[Items listed in a dataset]

* * *

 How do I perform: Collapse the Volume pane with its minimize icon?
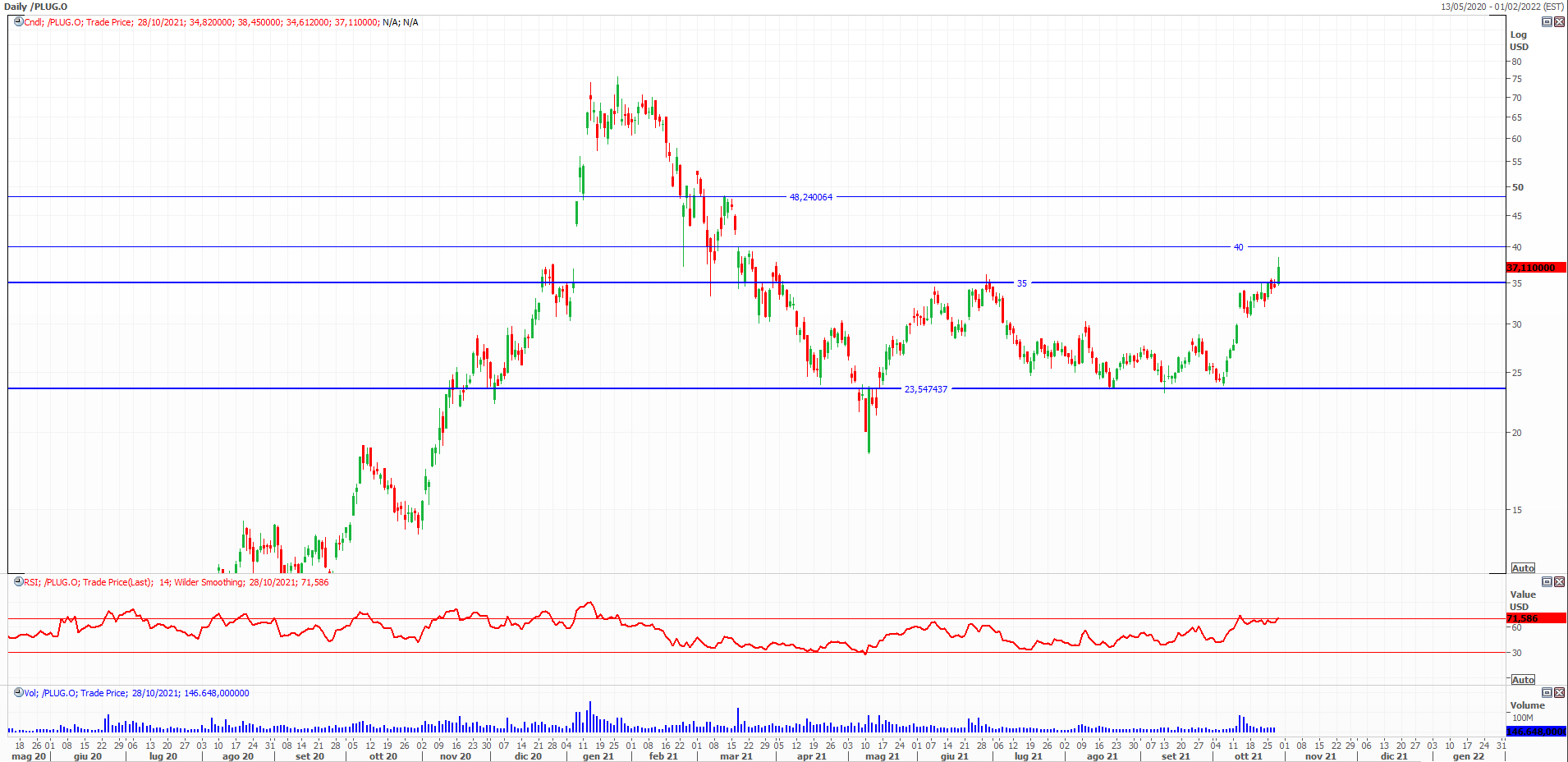click(1547, 693)
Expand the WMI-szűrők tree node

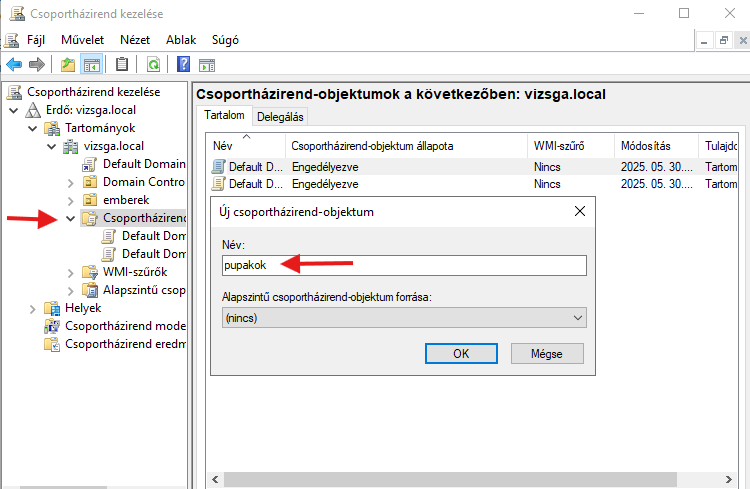70,273
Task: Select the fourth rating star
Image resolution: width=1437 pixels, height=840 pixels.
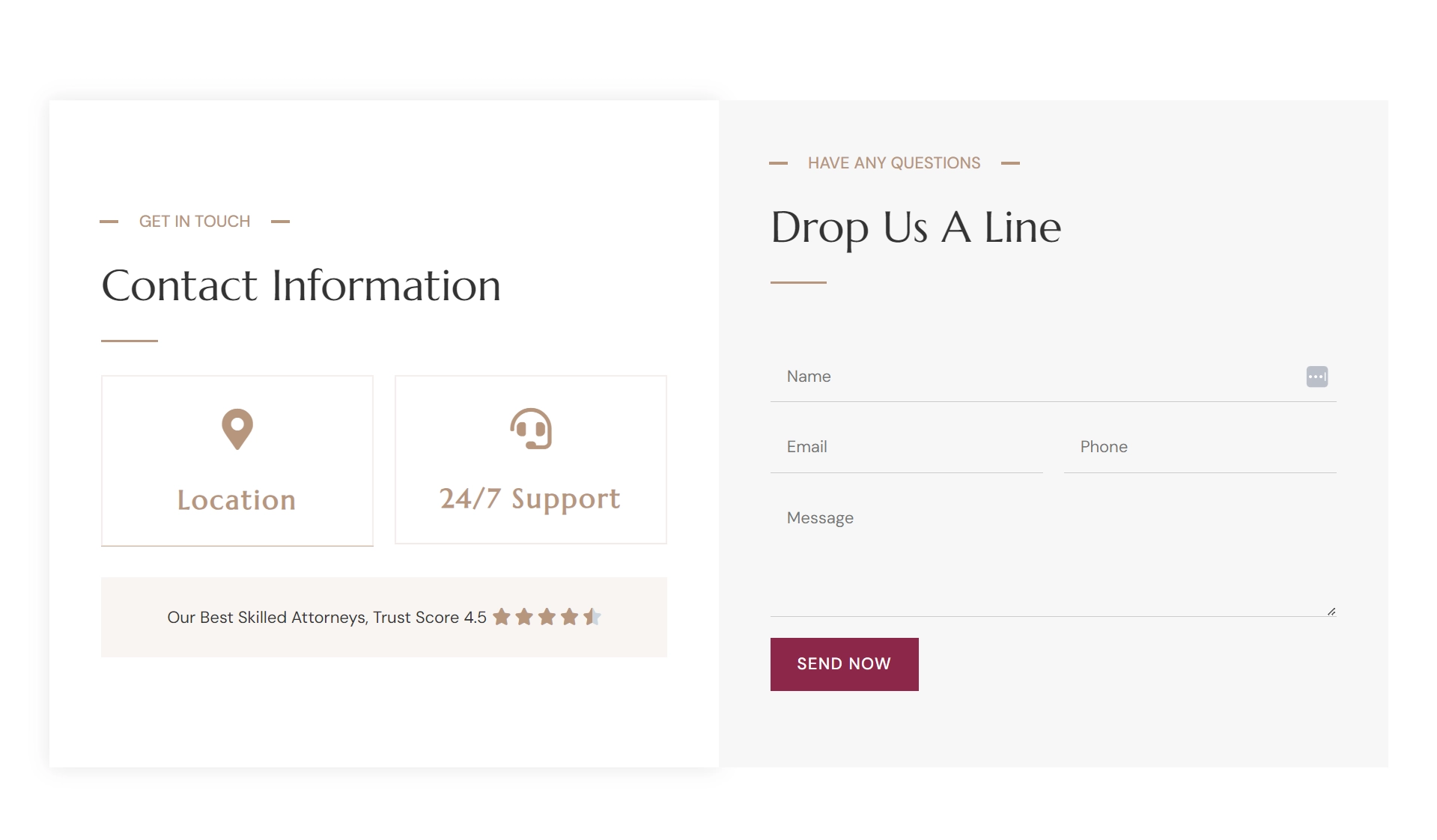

* * *

→ SHORT TASK: Rewrite the items above with "pane" swapped for "panel", leaving everything else the same. Leave the pictures out of your answer.

→ CORRECT RESPONSE:
 How do I perform: Collapse the Volume panel with its minimize icon?
click(1547, 693)
Expand the WMI-szűrők tree node

70,273
Task: Select the fourth rating star
Image resolution: width=1437 pixels, height=840 pixels.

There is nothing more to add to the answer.